--- EXERCISE PROMPT ---
Using the listing below, return every line that includes "field".

--- DATASET ---
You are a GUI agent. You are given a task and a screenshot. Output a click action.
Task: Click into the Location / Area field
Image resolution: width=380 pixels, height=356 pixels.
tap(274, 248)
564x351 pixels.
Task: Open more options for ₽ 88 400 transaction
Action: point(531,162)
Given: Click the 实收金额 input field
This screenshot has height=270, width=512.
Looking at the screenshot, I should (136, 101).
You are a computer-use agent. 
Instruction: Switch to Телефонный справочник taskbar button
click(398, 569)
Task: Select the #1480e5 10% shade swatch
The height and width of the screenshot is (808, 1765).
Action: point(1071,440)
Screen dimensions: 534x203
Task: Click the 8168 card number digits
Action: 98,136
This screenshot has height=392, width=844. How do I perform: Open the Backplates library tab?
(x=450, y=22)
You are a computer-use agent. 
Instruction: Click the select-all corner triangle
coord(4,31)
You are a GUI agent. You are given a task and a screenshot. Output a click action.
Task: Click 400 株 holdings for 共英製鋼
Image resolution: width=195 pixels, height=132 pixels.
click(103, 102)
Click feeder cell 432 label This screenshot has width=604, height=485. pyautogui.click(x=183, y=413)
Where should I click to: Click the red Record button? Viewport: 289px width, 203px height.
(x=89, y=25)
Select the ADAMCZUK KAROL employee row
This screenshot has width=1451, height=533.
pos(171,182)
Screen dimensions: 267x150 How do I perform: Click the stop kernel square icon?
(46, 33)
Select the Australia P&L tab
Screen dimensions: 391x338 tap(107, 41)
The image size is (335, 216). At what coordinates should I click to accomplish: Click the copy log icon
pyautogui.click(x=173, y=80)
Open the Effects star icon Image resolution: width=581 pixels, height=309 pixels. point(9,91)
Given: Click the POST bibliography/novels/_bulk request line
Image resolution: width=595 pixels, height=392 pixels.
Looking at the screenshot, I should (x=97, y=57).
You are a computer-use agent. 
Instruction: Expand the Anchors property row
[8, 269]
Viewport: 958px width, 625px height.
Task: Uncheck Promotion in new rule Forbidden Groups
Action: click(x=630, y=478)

--- REPLY TO THE EXERCISE ---
Task: Click into the Location / Area field
Given: Click the 实收金额 input field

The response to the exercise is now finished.